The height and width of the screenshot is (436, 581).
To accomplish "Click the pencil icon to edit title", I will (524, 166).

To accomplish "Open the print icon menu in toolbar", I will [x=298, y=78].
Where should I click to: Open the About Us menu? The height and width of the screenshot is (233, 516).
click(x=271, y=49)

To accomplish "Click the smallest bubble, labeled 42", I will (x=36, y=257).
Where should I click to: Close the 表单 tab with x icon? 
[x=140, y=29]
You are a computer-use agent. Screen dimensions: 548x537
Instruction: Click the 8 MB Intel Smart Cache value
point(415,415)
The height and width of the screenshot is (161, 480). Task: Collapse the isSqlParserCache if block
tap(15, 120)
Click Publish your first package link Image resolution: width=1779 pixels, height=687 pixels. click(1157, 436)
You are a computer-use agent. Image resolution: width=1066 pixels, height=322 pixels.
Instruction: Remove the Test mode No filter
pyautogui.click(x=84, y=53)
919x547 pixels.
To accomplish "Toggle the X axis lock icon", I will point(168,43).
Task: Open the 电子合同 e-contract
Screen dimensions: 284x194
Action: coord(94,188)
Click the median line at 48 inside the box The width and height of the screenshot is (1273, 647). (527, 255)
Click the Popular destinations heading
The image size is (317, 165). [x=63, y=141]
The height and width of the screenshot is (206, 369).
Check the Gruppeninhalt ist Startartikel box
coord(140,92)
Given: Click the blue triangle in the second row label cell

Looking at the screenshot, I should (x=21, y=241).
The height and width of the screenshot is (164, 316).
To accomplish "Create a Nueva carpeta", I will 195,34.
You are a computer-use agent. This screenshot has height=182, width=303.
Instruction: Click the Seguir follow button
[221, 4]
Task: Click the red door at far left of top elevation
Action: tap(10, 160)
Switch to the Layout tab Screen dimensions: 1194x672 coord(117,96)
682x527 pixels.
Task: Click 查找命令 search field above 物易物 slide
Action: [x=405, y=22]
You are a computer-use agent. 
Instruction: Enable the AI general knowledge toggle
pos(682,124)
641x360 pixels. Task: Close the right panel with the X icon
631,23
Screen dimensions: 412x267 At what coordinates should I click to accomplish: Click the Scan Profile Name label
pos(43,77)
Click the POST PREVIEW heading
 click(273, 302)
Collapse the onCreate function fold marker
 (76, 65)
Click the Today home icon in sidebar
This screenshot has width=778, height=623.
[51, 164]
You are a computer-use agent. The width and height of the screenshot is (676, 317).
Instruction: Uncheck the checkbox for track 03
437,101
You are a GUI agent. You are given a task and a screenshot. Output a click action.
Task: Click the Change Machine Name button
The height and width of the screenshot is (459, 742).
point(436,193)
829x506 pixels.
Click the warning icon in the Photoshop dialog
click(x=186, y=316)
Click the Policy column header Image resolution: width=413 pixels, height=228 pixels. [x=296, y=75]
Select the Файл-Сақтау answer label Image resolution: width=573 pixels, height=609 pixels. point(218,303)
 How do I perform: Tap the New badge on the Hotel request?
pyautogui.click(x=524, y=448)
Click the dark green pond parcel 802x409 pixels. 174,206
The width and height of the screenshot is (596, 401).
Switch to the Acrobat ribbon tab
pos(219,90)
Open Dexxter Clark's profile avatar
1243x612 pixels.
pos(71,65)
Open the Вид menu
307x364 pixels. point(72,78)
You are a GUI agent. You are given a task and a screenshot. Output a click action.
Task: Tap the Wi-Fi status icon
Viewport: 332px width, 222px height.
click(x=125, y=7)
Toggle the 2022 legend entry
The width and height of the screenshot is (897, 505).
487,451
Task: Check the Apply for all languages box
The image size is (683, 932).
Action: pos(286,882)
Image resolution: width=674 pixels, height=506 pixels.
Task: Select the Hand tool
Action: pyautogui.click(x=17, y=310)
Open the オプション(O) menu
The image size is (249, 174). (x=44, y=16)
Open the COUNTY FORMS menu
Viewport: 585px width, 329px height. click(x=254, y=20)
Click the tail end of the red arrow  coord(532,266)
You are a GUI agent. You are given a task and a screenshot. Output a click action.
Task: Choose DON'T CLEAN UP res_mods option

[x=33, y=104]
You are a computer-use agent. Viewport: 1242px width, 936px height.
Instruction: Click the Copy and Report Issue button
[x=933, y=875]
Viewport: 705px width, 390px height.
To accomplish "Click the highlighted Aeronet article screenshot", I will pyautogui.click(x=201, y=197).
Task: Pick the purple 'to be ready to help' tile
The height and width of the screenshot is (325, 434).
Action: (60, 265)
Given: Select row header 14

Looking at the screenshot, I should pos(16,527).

+++

How to complete this task:
Nothing in the records may be dropped; reproduce them exactly.

Output for this task:
The height and width of the screenshot is (436, 581).
To accomplish "Click the pencil icon to edit title", I will (524, 166).

To accomplish "Open the print icon menu in toolbar", I will [x=298, y=78].
Where should I click to: Open the About Us menu? The height and width of the screenshot is (233, 516).
click(x=271, y=49)

To accomplish "Click the smallest bubble, labeled 42", I will (x=36, y=257).
Where should I click to: Close the 表单 tab with x icon? 
[x=140, y=29]
You are a computer-use agent. Screen dimensions: 548x537
Instruction: Click the 8 MB Intel Smart Cache value
point(415,415)
The height and width of the screenshot is (161, 480). Task: Collapse the isSqlParserCache if block
tap(15, 120)
Click Publish your first package link Image resolution: width=1779 pixels, height=687 pixels. click(1157, 436)
You are a computer-use agent. Image resolution: width=1066 pixels, height=322 pixels.
Instruction: Remove the Test mode No filter
pyautogui.click(x=84, y=53)
919x547 pixels.
To accomplish "Toggle the X axis lock icon", I will point(168,43).
Task: Open the 电子合同 e-contract
Screen dimensions: 284x194
Action: coord(94,188)
Click the median line at 48 inside the box The width and height of the screenshot is (1273, 647). (527, 255)
Click the Popular destinations heading
The image size is (317, 165). [x=63, y=141]
The height and width of the screenshot is (206, 369).
Check the Gruppeninhalt ist Startartikel box
coord(140,92)
Given: Click the blue triangle in the second row label cell

Looking at the screenshot, I should (x=21, y=241).
The height and width of the screenshot is (164, 316).
To accomplish "Create a Nueva carpeta", I will 195,34.
You are a computer-use agent. This screenshot has height=182, width=303.
Instruction: Click the Seguir follow button
[221, 4]
Task: Click the red door at far left of top elevation
Action: tap(10, 160)
Switch to the Layout tab Screen dimensions: 1194x672 coord(117,96)
682x527 pixels.
Task: Click 查找命令 search field above 物易物 slide
Action: [x=405, y=22]
You are a computer-use agent. 
Instruction: Enable the AI general knowledge toggle
pos(682,124)
641x360 pixels. Task: Close the right panel with the X icon
631,23
Screen dimensions: 412x267 At what coordinates should I click to accomplish: Click the Scan Profile Name label
pos(43,77)
Click the POST PREVIEW heading
 click(273, 302)
Collapse the onCreate function fold marker
 (76, 65)
Click the Today home icon in sidebar
This screenshot has width=778, height=623.
[51, 164]
You are a computer-use agent. The width and height of the screenshot is (676, 317).
Instruction: Uncheck the checkbox for track 03
437,101
You are a GUI agent. You are given a task and a screenshot. Output a click action.
Task: Click the Change Machine Name button
The height and width of the screenshot is (459, 742).
point(436,193)
829x506 pixels.
Click the warning icon in the Photoshop dialog
click(x=186, y=316)
Click the Policy column header Image resolution: width=413 pixels, height=228 pixels. [x=296, y=75]
Select the Файл-Сақтау answer label Image resolution: width=573 pixels, height=609 pixels. point(218,303)
 How do I perform: Tap the New badge on the Hotel request?
pyautogui.click(x=524, y=448)
Click the dark green pond parcel 802x409 pixels. 174,206
The width and height of the screenshot is (596, 401).
Switch to the Acrobat ribbon tab
pos(219,90)
Open Dexxter Clark's profile avatar
1243x612 pixels.
pos(71,65)
Open the Вид menu
307x364 pixels. point(72,78)
You are a GUI agent. You are given a task and a screenshot. Output a click action.
Task: Tap the Wi-Fi status icon
Viewport: 332px width, 222px height.
click(x=125, y=7)
Toggle the 2022 legend entry
The width and height of the screenshot is (897, 505).
487,451
Task: Check the Apply for all languages box
The image size is (683, 932).
Action: pos(286,882)
Image resolution: width=674 pixels, height=506 pixels.
Task: Select the Hand tool
Action: pyautogui.click(x=17, y=310)
Open the オプション(O) menu
The image size is (249, 174). (x=44, y=16)
Open the COUNTY FORMS menu
Viewport: 585px width, 329px height. click(x=254, y=20)
Click the tail end of the red arrow  coord(532,266)
You are a GUI agent. You are given a task and a screenshot. Output a click action.
Task: Choose DON'T CLEAN UP res_mods option

[x=33, y=104]
You are a computer-use agent. Viewport: 1242px width, 936px height.
Instruction: Click the Copy and Report Issue button
[x=933, y=875]
Viewport: 705px width, 390px height.
To accomplish "Click the highlighted Aeronet article screenshot", I will pyautogui.click(x=201, y=197).
Task: Pick the purple 'to be ready to help' tile
The height and width of the screenshot is (325, 434).
Action: (60, 265)
Given: Select row header 14

Looking at the screenshot, I should pos(16,527).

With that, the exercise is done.